Castlelake has priced its $614.8 million aviation asset backed securities (ABS) transaction – its second ABS deal of the year.
Castlelake’s CLAS 2025-2 comprises of three tranches: A, B, and C notes. The A and B notes have a seven year maturity and the C notes have a 6.7 years maturity.
The transaction is priced at a blended coupon of around 5.6%-5.7%, with a spread of around US Treasuries plus 175-185 basis points through 79% to 85% loan to value (LTV) ratio.
Goldman Sachs is the lead structuring agent and left lead bookrunner. UMB Bank is acting as trustee and Natixis — through its New York branch — is acting as liquidity facility provider.
The $499.6 million A notes have a 5.465% coupon with a spread of US Treasuries plus 165 basis points, as well as an LTV of 69.4%. The tranche has a weighted average life (WAL) of 3.8 years and was rated A by both Fitch and KBRA.
The $71.9 million B notes have a 6.303% coupon with a spread of US Treasuries plus 250 basis points, as well as an LTV of 79.4%. The tranche has a WAL of 3.9 years and was rated A- by Fitch and BBB by KBRA.
The $43.25 million C notes have a 7.250% coupon with a spread of US Treasuries plus 350 basis points, and an LTV of 85.4%. The tranche has a WAL of 2.6 years and was rated BB+ by Fitch and BB by KBRA.

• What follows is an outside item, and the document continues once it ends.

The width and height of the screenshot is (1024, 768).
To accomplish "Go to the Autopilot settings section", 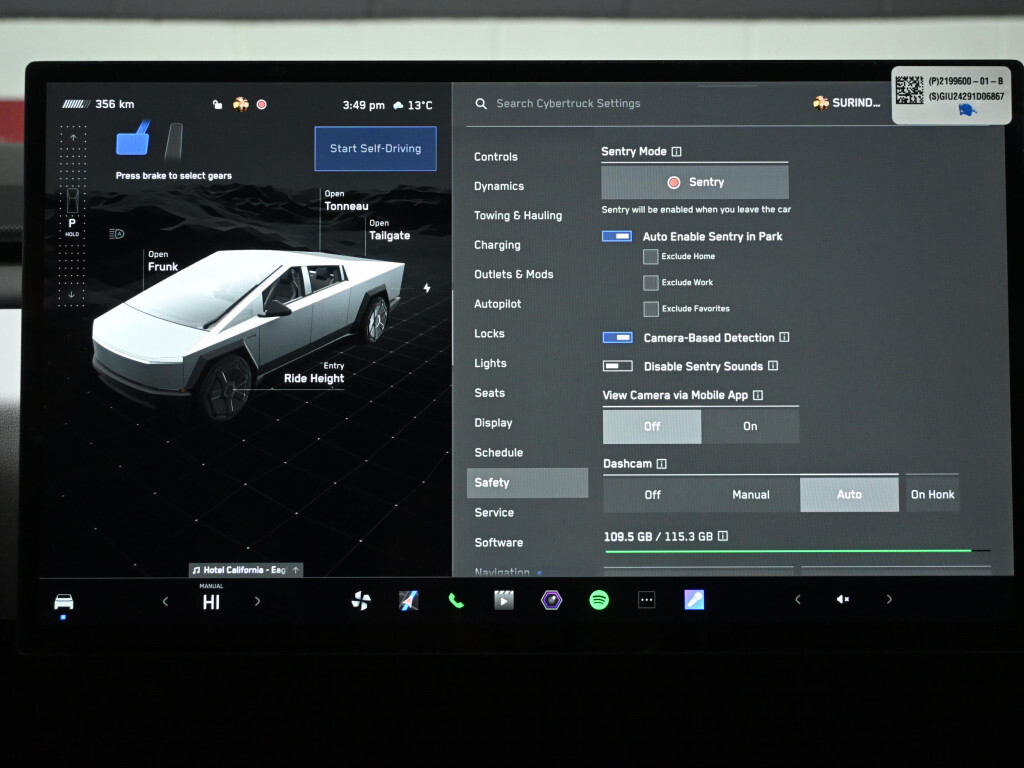I will [x=497, y=304].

Proceeds from all three tranches will be used to acquire a portfolio of 26 assets, consisting of 23 narrowbodies (76.1% by value) – mostly A320-200s and 737-800s – and three widebody freighter jets (23.9% by value).
These assets are on lease to 21 lessees in 16 jurisdictions. The portfolio’s weighted average age is around 12 years and the weighted average remaining term of the initial lease contracts is around 4.8 years. As of March 31, 2025, the portfolio has an initial value of around $719.6 million.
The portfolio marks one of the oldest aircraft ABS deals this year so far.
New technology aircraft make up 18% of the portfolio by value, consisting of two A321neo at 13.1% of the portfolio and one 737 MAX 8 with 4.9% of the portfolio.
The remaining portfolio consists of nine A320-200s, one A321-200, six 737-800, one 737-900ER, one 747-400ERF, one 777-200LRF, and one A330-200P2F.
The transaction structure includes key features such as a minimum number of assets test, requiring the issuers to own at least eight assets after delivery, or pay down the notes using excess cash. The debt service coverage ratio (DSCR) is calculated using a three-month lookback, with triggers set at 1.20x for a cash trap event and 1.15x or 75% portfolio utilisation for early amortization. The deal includes a liquidity facility sized to nine months of interest due on the Series A notes. The Series C notes interest reserve account will be funded at closing with $1 million. This account will be used for any interest or principal shortfall on the Series C notes.
“At closing, one 777-200LRF on lease to Korean Air (14.4% by value) is subject to a sale agreement at lease expiration with a third-party purchaser with investment grade credit characteristics,” KBRA read in its report. “The aircraft has a lease expiration in October 2027, and will be subject to a 20-year scheduled amortization.”
The report added that one aircraft is on finance lease – a A321-200neo with VietJet – which KBRA said “differs from other aircraft ABS deals that are comprised entirely of aircraft on operating lease”.
The portfolio’s top three lessees are Korean Air at 17%, easyJet at 9.1%, and SunExpress at 7.8%. In total, these airlines represent around 33.9% of the portfolio by value. The top three countries for the portfolio make up 37% of the transaction, including South Korea at 17%, Mexico at 10.9% and the United Kingdom at 9.1%.
KBRA noted there was “no exposure” to geographies with ongoing conflict. However, the agency did note that the capital market volatility escalated by US-led tariff policies is still ongoing.
The company’s first issuance of the year – CLAS 2025-1 – comprised of A, B, and C tranches totalling $819.75 million and marked its return to the ABS market for the firs time since 2021. All three notes were used to acquire a portfolio of 36 assets – consisting of 33 narrowbodies and three widebodies on lease to 28 lessees in 19 jurisdictions.
The A notes of this first transaction were priced at $669.79 million with a coupon of 5.783% and a yield of 5.854%. The tranche has a spread of US Treasuries plus 155 basis points and a loan-to-value (LTV) ratio of 67%. The B notes were priced at $109.97 million with a coupon of 6.417% and a yield of 6.504%. The tranche has a spread of US Treasuries plus 220 basis points and an LTV of 78%. The C notes came at a smaller $39.99 million with a coupon of 7.750% and a yield of 8.500%. The tranche has a spread of US Treasuries plus 428 basis points and LTV of 82%. The A and B notes had been oversubscribed.
The only other aviation ABS deal to include a C tranche this year so far has been PK AirFinance’s PKAIR 2025-1, which also included a D tranche.